Source.queue recently added an overload which specializes to OverflowStrategy.dropNew and avoids the async mechanism. The result of materializing this is a BoundedSourceQueue[T] (compared to SourceQueueWithComplete[T] in the older version). The docs for the SourceQueueWithComplete variants of Source.queue make it clear that the materialized queues should be used by any number of concurrent producers:
The materialized SourceQueue may be used by up to maxConcurrentOffers concurrent producers.
The docs for the BoundedSourceQueue don't say anything about this. Is this constraint lifted for BoundedSourceQueue? Can it be used by any number of concurrent producers?

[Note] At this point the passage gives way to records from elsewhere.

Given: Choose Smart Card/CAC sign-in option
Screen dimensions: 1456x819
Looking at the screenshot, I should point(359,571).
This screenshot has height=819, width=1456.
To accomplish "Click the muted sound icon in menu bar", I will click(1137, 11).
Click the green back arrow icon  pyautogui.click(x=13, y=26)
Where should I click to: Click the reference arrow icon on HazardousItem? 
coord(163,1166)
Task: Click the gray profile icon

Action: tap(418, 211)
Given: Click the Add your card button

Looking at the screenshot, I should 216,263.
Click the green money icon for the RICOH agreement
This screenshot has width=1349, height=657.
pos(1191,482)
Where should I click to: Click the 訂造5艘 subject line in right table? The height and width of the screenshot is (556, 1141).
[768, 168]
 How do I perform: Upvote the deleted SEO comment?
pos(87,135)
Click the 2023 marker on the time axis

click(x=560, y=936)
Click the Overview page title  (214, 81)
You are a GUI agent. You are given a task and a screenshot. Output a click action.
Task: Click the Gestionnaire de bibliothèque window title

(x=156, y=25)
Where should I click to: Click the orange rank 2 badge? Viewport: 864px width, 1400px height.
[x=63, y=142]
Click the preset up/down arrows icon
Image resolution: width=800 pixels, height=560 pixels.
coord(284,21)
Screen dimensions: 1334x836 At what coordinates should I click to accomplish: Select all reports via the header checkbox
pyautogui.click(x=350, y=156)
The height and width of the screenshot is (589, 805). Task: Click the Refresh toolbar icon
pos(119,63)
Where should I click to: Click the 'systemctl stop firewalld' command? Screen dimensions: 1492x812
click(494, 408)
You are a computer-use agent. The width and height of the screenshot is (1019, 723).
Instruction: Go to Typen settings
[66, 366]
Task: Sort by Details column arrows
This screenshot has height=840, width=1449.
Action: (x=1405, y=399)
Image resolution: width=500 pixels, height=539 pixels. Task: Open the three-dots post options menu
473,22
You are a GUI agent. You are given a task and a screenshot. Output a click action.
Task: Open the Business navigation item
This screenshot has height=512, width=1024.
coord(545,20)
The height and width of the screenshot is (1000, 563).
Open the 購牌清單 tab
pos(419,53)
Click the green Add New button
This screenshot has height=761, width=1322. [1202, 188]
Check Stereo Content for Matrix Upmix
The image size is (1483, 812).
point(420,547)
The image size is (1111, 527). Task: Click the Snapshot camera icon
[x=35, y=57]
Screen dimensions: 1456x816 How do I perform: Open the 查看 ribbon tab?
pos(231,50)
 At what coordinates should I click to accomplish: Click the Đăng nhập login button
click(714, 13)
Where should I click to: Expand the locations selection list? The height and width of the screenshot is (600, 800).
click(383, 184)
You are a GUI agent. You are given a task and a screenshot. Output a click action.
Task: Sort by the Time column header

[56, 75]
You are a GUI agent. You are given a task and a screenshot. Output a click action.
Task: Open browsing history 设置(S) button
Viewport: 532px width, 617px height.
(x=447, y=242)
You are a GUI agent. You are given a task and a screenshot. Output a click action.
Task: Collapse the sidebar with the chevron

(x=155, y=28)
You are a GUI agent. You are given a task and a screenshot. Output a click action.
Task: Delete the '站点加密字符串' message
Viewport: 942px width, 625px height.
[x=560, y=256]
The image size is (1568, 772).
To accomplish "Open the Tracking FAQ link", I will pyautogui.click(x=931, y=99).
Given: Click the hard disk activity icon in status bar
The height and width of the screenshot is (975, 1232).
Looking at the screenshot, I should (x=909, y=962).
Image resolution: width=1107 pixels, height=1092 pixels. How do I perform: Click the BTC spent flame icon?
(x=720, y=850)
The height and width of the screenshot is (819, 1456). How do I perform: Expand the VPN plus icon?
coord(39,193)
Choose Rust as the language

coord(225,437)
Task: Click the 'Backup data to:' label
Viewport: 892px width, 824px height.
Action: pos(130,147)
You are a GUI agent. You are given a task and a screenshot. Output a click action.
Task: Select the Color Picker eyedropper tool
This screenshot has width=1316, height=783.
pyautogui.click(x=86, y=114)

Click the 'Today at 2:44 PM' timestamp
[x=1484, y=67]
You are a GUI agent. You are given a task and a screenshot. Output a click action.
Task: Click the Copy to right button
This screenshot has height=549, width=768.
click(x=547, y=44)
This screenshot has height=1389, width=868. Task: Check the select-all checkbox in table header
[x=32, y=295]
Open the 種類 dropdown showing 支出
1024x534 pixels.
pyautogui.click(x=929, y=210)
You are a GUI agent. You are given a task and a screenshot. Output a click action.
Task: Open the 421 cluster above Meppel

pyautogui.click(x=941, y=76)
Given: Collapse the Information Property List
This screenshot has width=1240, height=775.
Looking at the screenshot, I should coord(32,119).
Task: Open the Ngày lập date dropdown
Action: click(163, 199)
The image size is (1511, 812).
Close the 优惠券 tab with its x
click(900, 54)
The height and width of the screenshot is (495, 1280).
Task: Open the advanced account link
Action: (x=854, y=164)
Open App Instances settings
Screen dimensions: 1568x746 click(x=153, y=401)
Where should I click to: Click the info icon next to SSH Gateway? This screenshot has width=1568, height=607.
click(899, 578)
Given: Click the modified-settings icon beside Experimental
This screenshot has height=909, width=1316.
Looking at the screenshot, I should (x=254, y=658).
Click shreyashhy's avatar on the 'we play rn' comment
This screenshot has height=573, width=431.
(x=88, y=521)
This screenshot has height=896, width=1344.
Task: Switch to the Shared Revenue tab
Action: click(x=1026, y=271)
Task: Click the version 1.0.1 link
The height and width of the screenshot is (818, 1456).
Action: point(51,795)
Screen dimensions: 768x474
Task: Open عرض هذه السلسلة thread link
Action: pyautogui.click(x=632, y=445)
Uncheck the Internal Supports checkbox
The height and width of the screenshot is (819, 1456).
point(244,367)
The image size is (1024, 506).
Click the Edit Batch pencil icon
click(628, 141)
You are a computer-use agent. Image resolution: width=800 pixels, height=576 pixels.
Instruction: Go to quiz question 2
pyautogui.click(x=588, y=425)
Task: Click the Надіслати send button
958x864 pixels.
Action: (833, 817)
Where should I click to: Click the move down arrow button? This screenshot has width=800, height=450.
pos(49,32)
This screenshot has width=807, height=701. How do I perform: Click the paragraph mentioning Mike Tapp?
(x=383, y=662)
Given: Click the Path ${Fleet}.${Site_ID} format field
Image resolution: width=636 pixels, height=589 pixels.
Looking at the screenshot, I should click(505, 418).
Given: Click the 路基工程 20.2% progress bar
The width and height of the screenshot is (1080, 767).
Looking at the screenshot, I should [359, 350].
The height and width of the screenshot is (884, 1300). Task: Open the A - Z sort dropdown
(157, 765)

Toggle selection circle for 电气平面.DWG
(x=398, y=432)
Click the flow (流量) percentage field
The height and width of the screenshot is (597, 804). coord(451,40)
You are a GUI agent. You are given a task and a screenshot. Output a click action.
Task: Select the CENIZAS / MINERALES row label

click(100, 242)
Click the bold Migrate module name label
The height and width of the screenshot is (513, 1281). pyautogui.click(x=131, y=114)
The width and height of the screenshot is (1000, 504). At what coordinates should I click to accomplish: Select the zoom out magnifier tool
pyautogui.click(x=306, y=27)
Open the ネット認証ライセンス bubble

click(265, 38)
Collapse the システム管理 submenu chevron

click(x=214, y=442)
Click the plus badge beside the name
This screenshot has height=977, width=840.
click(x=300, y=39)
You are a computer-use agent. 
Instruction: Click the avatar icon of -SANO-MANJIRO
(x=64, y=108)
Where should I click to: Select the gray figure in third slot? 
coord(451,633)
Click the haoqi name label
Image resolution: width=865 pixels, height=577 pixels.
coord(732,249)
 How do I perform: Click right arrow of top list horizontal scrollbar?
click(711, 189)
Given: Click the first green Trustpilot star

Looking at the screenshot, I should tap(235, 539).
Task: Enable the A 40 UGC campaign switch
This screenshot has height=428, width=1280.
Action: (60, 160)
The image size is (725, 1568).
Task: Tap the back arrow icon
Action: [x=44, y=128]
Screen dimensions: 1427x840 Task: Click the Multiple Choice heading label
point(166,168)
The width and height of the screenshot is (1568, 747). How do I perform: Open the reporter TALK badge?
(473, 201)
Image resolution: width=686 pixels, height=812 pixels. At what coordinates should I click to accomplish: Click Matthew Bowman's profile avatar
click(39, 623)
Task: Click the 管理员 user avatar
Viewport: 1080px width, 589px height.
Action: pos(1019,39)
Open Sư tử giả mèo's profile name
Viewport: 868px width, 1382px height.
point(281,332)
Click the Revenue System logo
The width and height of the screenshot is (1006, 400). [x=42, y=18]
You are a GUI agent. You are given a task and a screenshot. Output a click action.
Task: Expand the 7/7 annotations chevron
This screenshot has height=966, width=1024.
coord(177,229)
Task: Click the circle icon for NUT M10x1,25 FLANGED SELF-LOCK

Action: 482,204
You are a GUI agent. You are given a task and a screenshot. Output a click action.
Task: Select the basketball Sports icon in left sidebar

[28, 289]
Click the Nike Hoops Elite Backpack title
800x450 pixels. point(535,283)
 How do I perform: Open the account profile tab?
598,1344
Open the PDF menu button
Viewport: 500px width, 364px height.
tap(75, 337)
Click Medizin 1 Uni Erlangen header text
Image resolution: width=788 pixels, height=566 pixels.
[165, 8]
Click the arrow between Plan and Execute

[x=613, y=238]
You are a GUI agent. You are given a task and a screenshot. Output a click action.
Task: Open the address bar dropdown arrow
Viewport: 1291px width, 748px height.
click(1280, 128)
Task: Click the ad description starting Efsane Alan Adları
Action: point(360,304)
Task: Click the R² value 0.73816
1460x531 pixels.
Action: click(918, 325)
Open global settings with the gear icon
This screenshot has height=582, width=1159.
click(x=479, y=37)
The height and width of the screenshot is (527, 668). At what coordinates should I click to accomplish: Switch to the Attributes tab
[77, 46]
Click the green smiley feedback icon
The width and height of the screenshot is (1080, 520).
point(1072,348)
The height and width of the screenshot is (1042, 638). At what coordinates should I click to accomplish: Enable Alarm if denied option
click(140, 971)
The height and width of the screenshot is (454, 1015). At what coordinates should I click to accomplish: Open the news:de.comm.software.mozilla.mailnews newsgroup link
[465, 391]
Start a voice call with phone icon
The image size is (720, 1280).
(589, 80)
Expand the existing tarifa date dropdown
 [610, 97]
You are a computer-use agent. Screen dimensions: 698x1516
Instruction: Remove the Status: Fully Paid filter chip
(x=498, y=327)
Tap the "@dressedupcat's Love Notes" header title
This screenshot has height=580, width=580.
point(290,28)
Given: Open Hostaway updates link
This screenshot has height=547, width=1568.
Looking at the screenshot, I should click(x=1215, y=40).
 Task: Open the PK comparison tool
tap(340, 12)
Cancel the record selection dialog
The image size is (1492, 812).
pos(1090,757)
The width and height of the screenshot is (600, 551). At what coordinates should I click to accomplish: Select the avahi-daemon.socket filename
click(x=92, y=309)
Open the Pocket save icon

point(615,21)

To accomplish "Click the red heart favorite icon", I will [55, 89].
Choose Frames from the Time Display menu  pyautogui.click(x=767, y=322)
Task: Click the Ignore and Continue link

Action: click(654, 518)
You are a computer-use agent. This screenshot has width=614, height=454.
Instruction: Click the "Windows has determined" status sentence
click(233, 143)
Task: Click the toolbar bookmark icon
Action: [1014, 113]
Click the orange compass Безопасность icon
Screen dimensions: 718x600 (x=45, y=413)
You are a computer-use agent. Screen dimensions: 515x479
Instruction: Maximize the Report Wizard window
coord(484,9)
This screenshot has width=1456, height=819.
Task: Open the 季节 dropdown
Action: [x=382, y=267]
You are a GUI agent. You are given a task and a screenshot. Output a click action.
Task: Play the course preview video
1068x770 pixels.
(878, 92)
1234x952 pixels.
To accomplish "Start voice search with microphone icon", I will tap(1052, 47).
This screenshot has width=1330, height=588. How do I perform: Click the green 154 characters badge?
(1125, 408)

Technically, the SourceQueueWithComplete variant doesn't have the maxConcurrentOffers restriction if OverflowStrategy.dropNew is in effect.
However, because the result of offering an element to the SourceQueueWithComplete is communicated asynchronously, that does mean that if a producer produces faster than it handles the future, it may overwhelm memory. Asynchrony removes backpressure, unless some other mechanism reintroduces it, after all.
Because when the strategy is dropNew, it's possible to know immediately that the element was dropped, the result of offering can be communicated synchronously (i.e. blocking the producer until it handles/throws away the result). This allows there to be arbitrarily many producers without OOM risk. For this reason if using the dropNew strategy, the BoundedSourceQueue version is recommended (i.e. only use the SourceQueueWithComplete if some other strategy is being used), with the recommendation becoming stronger as load becomes higher.
Yes, the number of running threads is the limit for the number of concurrent producers to the BoundedSourceQueue variant.
Related
According to this blog post:
If the source of the stream polls an external entity for new messages and the downstream processing is non-uniform, inserting a buffer can be crucial to realizing good throughput. For example, a large buffer inserted after the Kafka Consumer from the Reactive Streams Kafka library can improve performance by an order of magnitude in some situations. Otherwise, the source may not poll Kafka fast enough to keep the downstream saturated with work, with the source oscillating between backpressuring and polling Kafka.
The documentation for the alpakka kafka connnector doesn't mention that, so I was wondering if it makes sense to use a buffer in this case. Also does the same thing apply to Kafka sinks (should I add a buffer before)?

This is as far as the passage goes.